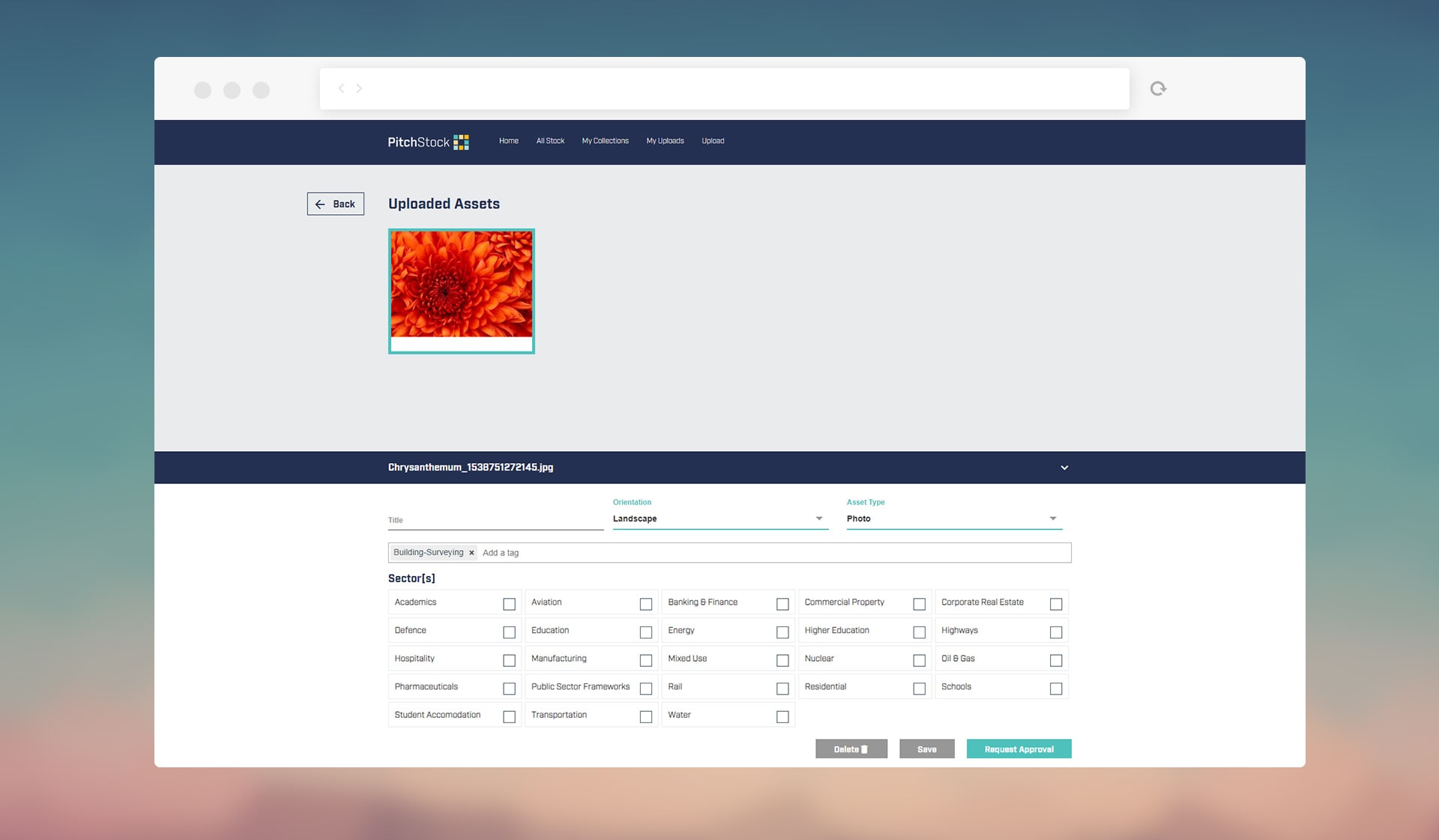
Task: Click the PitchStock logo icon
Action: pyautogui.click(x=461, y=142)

========

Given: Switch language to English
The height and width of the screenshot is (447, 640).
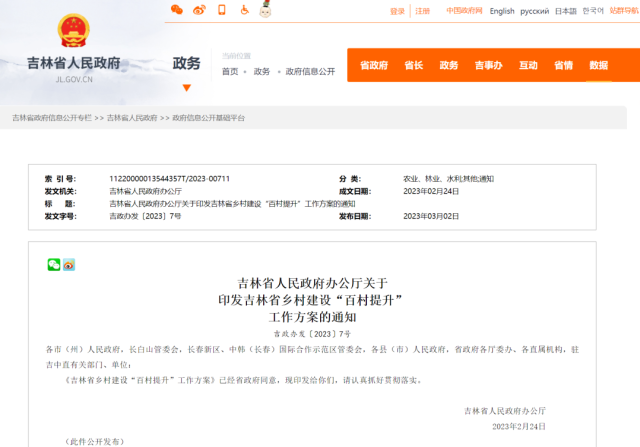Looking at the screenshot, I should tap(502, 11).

========

• Goal: Can you give the lines of the material starting at the line that contains "Given: Switch language to English" and ending at the line that contains "Looking at the" as a JSON list of strings, one string per line, skipping blank lines and leaving out the picture?

• Completed exercise:
[
  "Given: Switch language to English",
  "The height and width of the screenshot is (447, 640).",
  "Looking at the screenshot, I should tap(502, 11)."
]